- Venue
- neo:gallery23
- Starts
- Saturday, July 21, 2018
- Ends
- Sunday, August 12, 2018
- Address
- The Market Place Bolton BL1 2AL
- Location
- North West England
- Organiser
- neo:artists
The word ‘techne’ is the term given by ancient Greeks to the practice of making and doing, as opposed to ‘episteme’ which is related to knowing. In their guise as technicians, it is the making and doing and the promotion of craft and skill that defines their role. These skills that have been honed over years are regularly put into the service of their own creative concerns. This exhibition showcases their personal photographic endeavours that are wide-ranging and ambitious in scope.
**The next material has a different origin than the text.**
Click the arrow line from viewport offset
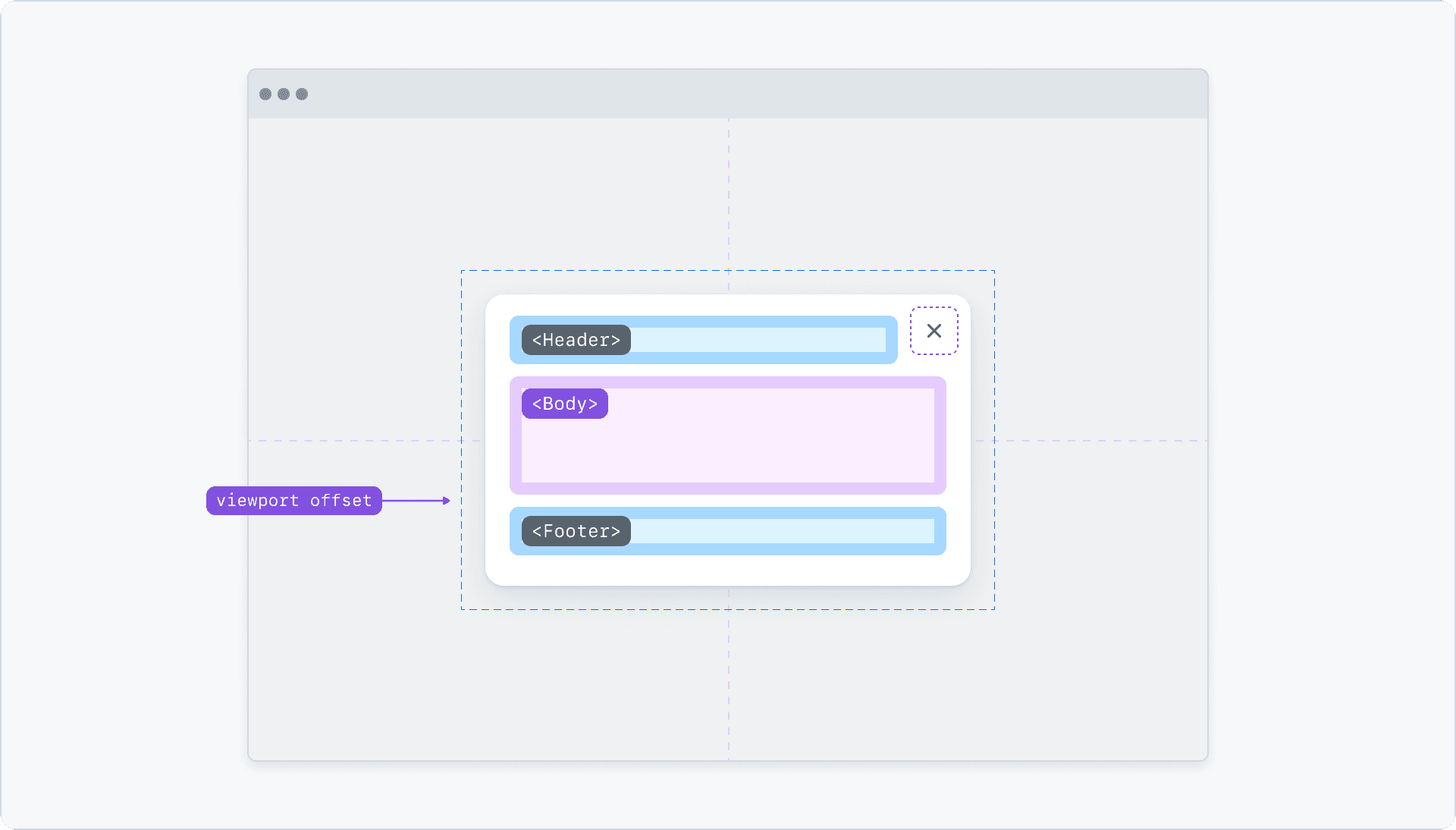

Tyrone Anderson in Don’t Smileuses the cyanotype process to produce a set of dispassionate studies on youth. Employing a process that was most prominently used to reproduce architectural blueprints, this typology of a hundred heads invites the viewer to examine the human face as an object free of emotion or expression. The repetitive nature of the portraits, methodically captured over two years, emphasizes the idiosyncrasies of the human face and calls to attention both our similarities and our differences.
In Shaped by Stone, photographer Mario Popham collaborates with artist Tom Baskeyfield to examine the turning of a hillside into a town. The work was made in the town of Macclesfield and the neighbouring quarry at Tegg’s Nose and seeks to question man’s complex relationship to the natural environment. Working together with analogue tools and in strict monochrome, both photographer and artist establish a visual discourse that pushes at the boundaries of their respective mediums. (Tom is also incidentally a part time technician at Macclesfield College).
Operation Jurassic, a photographic collaboration between brother and sister Pablo and Roxana Allison, explores the emotional journey leading up and after Pablo’s imprisonment, revealing personal moments and emotions. The compilation of legal documentation, paperwork, letters, drawings, diaries and photographs provide the viewer with an intimate approach of the process whilst reflecting on issues of freedom of expression and the criminal justice system in the United Kingdom.